Extracted information:
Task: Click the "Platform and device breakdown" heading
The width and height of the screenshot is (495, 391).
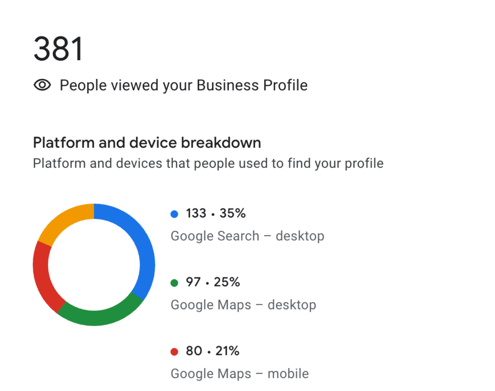Action: [x=147, y=143]
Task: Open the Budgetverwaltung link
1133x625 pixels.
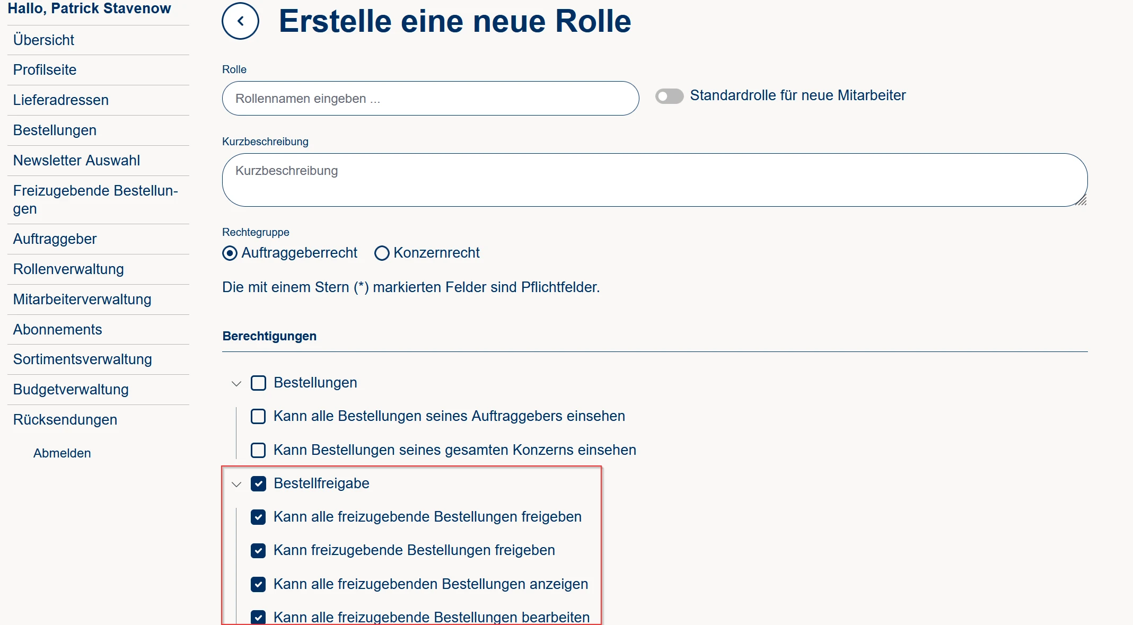Action: click(71, 390)
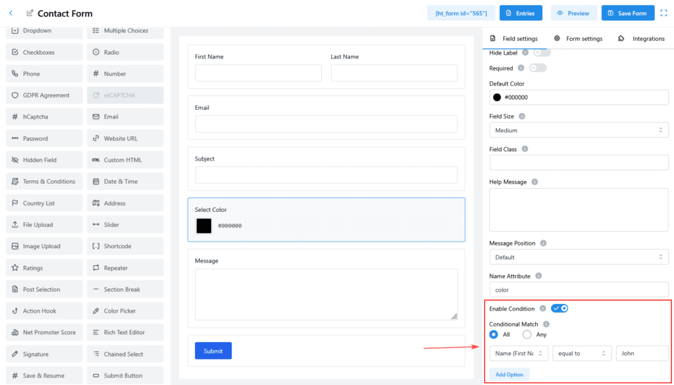
Task: Disable the Enable Condition toggle
Action: [559, 308]
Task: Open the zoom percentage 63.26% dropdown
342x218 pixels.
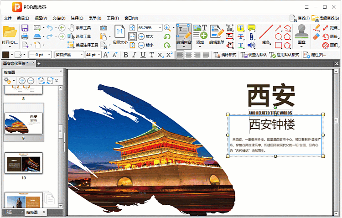Action: coord(160,28)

Written task: Rewrite the lines above, substituting "Activate" for every "Open" and keeping everything else unchanged. Leave the pictures out of your answer.

Solution:
Task: Click the "Platform and device breakdown" heading
The width and height of the screenshot is (495, 391).
Action: [x=147, y=143]
Task: Activate the Budgetverwaltung link
1133x625 pixels.
Action: click(71, 390)
Task: Disable the Enable Condition toggle
Action: [559, 308]
Task: Activate the zoom percentage 63.26% dropdown
342x218 pixels.
Action: coord(160,28)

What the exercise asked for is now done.